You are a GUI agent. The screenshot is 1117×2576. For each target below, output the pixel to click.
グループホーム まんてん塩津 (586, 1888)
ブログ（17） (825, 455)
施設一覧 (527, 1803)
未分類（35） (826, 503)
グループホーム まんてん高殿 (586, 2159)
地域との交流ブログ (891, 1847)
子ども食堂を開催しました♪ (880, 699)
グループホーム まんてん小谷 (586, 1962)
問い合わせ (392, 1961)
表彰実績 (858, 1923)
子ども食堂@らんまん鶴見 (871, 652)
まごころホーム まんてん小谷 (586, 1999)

------------------------------------------------------------

Written instruction: From the data above, extract every line that contains the string "グループホーム". Treat case as significant when matching.

Answer to this problem:
グループホーム まんてん塩津 (586, 1888)
グループホーム まんてん高殿 (586, 2159)
グループホーム まんてん小谷 (586, 1962)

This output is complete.